佐藤が部室に入ってきた。ということは山本も……あれっ

山本は少し遅れて入ってきた。

もしかして何かあったのかな?


十分くらい経ったが、山本と佐藤は私達には話しかけても2人で話しかけている様子はない。

いつもならあんなに楽しそうに話しているのに……

これは絶対に何かあったな。


部活がおわり山本と佐藤が部室を出ていった。

「みんな!」

私がそう言うとみんなは私の言いたいことを察したように

「はい」と言った。

「みんなもわかっているみたいだけど今日、佐藤と山本の様子がおかしかった。これは由々しき事態です。なんとかしてこの事態を解決しないとこの部内の空気が悪くなりこの部の長所であるアットホームさが失われてしまいます。。そこでこの事態を解決するためにみんなで協力して行動を起こしましょう」

みんなは「はい!」とキリッとした声で答えた。

「じゃあ私と林田で何があったのか探ってきます」

そう森崎が言った。

「ありがとう。じゃあまた明日放課後集まって会議をしよう」

そう私が言うとみんなはまた「はい!」と元気よく答えた。


翌日になり、またみんなは部室に集まった。

「森崎と林田、どうだった」

「僕のせいでした。
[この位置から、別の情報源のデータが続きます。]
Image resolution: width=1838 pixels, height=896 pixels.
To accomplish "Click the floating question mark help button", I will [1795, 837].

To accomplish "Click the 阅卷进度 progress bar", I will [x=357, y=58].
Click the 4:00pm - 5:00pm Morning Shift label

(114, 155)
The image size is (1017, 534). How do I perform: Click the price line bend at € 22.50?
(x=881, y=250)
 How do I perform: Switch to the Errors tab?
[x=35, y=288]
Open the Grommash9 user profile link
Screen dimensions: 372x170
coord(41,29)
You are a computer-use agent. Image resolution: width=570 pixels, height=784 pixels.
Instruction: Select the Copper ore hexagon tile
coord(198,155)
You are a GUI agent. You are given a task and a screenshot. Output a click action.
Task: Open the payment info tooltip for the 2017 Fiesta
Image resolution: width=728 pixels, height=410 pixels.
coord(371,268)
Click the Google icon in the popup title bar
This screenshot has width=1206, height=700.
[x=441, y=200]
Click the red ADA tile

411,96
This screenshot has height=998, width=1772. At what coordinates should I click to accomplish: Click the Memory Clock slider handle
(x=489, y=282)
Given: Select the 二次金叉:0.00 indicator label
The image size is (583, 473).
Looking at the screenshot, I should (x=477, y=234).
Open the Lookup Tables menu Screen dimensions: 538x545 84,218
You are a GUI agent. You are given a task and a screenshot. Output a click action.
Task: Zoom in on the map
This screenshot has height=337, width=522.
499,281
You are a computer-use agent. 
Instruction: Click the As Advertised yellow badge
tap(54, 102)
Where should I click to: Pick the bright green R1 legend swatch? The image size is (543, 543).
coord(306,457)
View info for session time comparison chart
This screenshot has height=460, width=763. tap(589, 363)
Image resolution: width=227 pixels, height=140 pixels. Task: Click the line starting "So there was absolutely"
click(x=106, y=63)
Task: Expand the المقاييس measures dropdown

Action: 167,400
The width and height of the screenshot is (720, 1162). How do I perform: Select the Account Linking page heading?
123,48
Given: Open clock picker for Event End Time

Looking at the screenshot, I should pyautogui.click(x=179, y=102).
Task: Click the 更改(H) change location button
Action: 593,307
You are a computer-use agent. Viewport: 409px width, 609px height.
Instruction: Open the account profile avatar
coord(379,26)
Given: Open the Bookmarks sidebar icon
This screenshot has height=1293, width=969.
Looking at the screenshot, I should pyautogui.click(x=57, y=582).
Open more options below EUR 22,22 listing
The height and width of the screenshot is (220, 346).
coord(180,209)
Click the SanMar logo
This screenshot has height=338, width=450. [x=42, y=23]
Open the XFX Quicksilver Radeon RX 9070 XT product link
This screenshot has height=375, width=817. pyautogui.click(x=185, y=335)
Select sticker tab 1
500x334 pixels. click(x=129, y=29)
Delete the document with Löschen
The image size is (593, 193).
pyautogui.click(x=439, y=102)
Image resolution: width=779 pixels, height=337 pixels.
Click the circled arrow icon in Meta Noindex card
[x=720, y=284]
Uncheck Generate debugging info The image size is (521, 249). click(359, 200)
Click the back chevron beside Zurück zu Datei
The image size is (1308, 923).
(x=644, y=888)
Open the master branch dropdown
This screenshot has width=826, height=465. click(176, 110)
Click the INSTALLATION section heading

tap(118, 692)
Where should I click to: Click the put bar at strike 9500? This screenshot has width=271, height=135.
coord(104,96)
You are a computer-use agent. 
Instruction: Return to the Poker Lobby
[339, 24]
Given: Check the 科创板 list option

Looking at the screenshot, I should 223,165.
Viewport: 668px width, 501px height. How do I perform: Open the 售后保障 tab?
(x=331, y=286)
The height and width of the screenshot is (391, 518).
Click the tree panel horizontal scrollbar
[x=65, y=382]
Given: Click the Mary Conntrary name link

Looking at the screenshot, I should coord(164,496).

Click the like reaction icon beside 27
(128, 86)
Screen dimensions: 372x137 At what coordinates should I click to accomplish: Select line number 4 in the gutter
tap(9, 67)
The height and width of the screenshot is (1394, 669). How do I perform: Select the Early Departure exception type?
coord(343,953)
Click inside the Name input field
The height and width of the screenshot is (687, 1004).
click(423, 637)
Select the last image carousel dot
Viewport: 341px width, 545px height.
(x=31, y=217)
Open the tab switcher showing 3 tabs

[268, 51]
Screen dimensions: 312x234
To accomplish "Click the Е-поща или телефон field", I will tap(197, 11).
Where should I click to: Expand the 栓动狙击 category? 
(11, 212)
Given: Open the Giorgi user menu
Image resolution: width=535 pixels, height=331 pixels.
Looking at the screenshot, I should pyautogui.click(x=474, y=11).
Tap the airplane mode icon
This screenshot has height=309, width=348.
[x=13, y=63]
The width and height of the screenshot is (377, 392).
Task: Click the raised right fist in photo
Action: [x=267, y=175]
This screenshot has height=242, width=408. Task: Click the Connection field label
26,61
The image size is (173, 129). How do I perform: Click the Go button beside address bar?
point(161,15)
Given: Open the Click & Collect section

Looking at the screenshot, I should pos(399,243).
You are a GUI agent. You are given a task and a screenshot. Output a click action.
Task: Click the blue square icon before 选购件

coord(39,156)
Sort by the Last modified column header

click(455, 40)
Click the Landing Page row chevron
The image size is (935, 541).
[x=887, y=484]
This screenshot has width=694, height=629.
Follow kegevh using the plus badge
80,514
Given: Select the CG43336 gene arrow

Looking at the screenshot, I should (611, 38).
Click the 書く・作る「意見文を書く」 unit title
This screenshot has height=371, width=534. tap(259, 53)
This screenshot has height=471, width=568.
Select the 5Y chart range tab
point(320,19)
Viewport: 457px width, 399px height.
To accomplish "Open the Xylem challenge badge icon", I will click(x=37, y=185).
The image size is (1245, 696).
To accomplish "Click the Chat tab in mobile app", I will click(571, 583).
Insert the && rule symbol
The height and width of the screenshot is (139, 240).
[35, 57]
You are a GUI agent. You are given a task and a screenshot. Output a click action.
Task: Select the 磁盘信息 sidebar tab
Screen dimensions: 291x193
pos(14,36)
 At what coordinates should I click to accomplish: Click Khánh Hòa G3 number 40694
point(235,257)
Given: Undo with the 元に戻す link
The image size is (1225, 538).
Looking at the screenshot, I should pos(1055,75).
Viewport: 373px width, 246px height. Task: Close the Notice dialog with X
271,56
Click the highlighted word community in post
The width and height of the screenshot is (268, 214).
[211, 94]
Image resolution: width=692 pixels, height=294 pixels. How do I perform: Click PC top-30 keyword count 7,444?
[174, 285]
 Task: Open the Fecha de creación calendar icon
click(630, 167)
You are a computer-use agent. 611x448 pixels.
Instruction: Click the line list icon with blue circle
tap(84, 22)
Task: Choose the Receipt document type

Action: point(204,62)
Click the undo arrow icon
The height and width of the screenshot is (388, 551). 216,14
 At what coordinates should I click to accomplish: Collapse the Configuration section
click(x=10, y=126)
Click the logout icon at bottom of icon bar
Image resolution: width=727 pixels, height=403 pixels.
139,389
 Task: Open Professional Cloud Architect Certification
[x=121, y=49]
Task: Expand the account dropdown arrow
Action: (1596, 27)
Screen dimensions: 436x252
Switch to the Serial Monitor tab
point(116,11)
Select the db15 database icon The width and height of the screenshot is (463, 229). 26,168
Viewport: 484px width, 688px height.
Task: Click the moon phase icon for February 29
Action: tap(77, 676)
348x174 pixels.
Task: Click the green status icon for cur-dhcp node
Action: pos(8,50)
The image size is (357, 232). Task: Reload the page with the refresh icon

すいません」

と、林田が突然謝ってきた。

「どういうこと?」

「僕が山本に預かってもらっていた本が見つかったようで………」

「本ってどんな本?」

そう私が聞くと林田は急に冷や汗をかき始めた。

「えーと、、、、」

すると森崎がしびれを切らして

「エッチな本ですよ!!」

と言った。

「へーそうなんだ………えっ」

衝撃的すぎて一瞬気づかなかった。

今、エッチな本って言ったよな?

これについて年上として追及すべきなのか?

でも、ここで追及してしまうと森崎まで怒り出してしまいそうだ。

幸い、森崎も怒っていないようだしこのことはスルーしておこう。


よく考えてみると林田が原因だったことは私達にとってラッキーなのかもしれない。

だってあの本が林田のものだと言えば佐藤さんも納得してくれるかもしれないし。

「林田にお願いがあるんだけど」

「どんなお願いですか?」

「佐藤に山本の家にあった本は自分のだって説明して謝ってほしい」

「僕が謝るんですか」

林田は不満そうだ。

でも森崎が林田を睨んでいるのに気づいたのか、林田は

「佐藤さんに謝ってきます」

と言って部室を飛び出していった。

これでこの問題が解決したらいいけど……


翌日、私は部室に入ってくる佐藤たちを待っていた。

すると、佐藤が部室に入ってきた。山本と一緒に…

2人は今までのように仲良く話している。

よかった…2人は仲直りできたようだな、そう思っていると佐藤が話しかけてきた。

「部長が林田くんにあの本が林田くんのものだって言うように促してくれたんですね。ありがとうございます」

部長として当然のことだよ」

そう私が言うと部が笑いに包まれた。

「部長って自分のことできる部長だと思ってるんですね(笑)」

「自分に自信を持つことは悪いことじゃないよ」

私は部員のみんなに笑われて恥ずかしかったがいつもの日常が戻ってきてどこか嬉しかった。